Stated goal
Copy out the records word for word, starting at the line that contains "Remove the Momentum (3) indicator" and ending at the line that contains "pyautogui.click(x=396, y=521)". Include nothing else.

--- start ---

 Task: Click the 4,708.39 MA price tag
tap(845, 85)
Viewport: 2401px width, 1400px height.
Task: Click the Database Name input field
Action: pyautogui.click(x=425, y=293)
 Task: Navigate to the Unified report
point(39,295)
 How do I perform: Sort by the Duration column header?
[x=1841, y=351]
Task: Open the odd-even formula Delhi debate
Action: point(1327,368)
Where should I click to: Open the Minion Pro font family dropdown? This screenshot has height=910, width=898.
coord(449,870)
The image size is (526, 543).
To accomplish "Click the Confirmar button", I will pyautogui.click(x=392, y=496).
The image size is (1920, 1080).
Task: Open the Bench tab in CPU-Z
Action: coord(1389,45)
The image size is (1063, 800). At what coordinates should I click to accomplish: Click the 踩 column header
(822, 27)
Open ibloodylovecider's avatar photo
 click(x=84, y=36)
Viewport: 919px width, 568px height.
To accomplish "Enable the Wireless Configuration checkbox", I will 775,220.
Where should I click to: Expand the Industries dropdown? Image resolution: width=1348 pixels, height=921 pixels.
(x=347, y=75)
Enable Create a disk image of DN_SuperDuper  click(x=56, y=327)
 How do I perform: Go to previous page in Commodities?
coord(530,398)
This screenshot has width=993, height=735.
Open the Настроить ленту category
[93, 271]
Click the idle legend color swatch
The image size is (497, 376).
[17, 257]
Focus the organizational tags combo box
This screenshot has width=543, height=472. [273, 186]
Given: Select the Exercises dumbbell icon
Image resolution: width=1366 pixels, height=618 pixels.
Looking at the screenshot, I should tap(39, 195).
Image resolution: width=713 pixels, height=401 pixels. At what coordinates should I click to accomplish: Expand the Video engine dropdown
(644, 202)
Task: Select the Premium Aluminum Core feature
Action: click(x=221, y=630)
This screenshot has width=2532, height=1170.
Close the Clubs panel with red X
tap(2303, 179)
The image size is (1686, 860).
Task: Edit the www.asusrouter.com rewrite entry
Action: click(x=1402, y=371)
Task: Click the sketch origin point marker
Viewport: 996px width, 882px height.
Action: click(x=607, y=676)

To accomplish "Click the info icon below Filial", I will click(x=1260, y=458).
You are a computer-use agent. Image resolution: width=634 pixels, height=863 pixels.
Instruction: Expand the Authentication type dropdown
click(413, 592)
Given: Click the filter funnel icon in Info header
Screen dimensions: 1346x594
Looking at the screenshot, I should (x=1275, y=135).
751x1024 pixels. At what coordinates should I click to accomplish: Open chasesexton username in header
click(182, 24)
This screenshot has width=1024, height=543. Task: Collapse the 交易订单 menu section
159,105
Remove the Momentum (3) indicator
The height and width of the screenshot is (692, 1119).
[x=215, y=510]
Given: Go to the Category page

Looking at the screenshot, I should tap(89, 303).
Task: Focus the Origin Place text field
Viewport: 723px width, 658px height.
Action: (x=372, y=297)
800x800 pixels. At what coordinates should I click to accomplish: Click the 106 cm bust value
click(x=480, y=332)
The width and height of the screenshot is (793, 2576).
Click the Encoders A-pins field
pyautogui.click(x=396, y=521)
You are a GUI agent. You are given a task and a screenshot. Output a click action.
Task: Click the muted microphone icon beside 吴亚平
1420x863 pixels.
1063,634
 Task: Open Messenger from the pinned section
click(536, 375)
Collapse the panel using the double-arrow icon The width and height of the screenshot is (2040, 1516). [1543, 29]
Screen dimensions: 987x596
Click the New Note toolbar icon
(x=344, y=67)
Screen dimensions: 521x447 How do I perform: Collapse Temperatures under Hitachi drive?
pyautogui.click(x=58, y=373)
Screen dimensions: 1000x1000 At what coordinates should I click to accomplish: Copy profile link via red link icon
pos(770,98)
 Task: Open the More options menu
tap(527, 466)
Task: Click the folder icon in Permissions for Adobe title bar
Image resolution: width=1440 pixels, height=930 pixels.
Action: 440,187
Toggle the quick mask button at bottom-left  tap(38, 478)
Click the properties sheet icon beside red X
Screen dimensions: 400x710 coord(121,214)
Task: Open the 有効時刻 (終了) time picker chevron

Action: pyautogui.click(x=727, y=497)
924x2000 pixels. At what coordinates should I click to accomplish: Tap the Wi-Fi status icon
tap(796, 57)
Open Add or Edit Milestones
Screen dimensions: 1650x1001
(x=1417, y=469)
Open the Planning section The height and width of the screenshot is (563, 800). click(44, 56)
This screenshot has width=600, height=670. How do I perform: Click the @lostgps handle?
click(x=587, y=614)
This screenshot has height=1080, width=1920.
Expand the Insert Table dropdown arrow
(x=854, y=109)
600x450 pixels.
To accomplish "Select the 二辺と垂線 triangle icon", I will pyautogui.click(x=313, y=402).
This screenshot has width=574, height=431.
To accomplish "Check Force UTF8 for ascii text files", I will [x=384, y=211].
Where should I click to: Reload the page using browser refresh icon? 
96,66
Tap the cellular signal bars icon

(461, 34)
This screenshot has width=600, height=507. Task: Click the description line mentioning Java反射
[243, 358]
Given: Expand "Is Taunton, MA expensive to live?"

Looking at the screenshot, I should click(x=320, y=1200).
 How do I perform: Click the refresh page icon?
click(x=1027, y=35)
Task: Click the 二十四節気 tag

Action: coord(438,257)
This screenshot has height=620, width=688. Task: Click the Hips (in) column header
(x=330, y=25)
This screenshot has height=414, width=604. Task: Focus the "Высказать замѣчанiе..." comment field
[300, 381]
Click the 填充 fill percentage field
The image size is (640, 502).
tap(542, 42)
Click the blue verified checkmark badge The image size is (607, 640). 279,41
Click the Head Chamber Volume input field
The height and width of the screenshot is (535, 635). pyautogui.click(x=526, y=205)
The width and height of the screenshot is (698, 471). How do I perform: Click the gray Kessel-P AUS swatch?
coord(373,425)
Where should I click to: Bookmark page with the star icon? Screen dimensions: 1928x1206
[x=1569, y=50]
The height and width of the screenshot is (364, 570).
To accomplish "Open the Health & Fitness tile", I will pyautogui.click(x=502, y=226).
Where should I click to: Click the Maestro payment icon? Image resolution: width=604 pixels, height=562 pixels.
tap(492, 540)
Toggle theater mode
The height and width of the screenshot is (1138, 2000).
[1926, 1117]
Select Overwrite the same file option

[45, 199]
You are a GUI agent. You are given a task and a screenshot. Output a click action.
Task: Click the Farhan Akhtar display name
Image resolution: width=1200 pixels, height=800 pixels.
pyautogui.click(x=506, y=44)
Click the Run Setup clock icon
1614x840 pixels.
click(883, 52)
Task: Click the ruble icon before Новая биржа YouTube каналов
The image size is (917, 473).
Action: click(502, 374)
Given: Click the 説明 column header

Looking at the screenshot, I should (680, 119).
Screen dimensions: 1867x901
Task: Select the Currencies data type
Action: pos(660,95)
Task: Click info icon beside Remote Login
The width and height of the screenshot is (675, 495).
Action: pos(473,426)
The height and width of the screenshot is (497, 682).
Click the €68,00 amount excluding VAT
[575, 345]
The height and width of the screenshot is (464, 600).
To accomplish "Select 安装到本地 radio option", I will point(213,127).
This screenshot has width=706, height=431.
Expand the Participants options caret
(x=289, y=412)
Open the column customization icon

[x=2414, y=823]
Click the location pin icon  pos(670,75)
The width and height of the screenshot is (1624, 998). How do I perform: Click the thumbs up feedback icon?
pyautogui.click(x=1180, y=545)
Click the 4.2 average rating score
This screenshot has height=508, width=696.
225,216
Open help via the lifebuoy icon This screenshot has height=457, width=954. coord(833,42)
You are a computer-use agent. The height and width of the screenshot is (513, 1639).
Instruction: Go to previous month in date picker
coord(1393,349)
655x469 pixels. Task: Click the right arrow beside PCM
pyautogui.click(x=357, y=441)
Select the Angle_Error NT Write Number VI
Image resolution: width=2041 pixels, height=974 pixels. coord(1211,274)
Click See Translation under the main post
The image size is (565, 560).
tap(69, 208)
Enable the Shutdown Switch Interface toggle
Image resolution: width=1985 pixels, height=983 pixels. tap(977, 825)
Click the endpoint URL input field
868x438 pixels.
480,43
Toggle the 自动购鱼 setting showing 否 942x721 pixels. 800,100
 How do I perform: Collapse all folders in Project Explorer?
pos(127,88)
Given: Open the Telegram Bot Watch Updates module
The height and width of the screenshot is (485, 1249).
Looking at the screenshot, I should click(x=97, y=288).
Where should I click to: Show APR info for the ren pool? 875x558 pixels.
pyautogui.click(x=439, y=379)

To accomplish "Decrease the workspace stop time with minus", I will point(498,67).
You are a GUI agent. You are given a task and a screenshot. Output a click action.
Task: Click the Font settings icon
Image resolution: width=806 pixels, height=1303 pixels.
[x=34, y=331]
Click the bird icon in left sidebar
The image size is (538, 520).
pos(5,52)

--- end ---

Reply
Remove the Momentum (3) indicator
The height and width of the screenshot is (692, 1119).
[x=215, y=510]
Given: Go to the Category page

Looking at the screenshot, I should tap(89, 303).
Task: Focus the Origin Place text field
Viewport: 723px width, 658px height.
Action: (x=372, y=297)
800x800 pixels. At what coordinates should I click to accomplish: Click the 106 cm bust value
click(x=480, y=332)
The width and height of the screenshot is (793, 2576).
Click the Encoders A-pins field
pyautogui.click(x=396, y=521)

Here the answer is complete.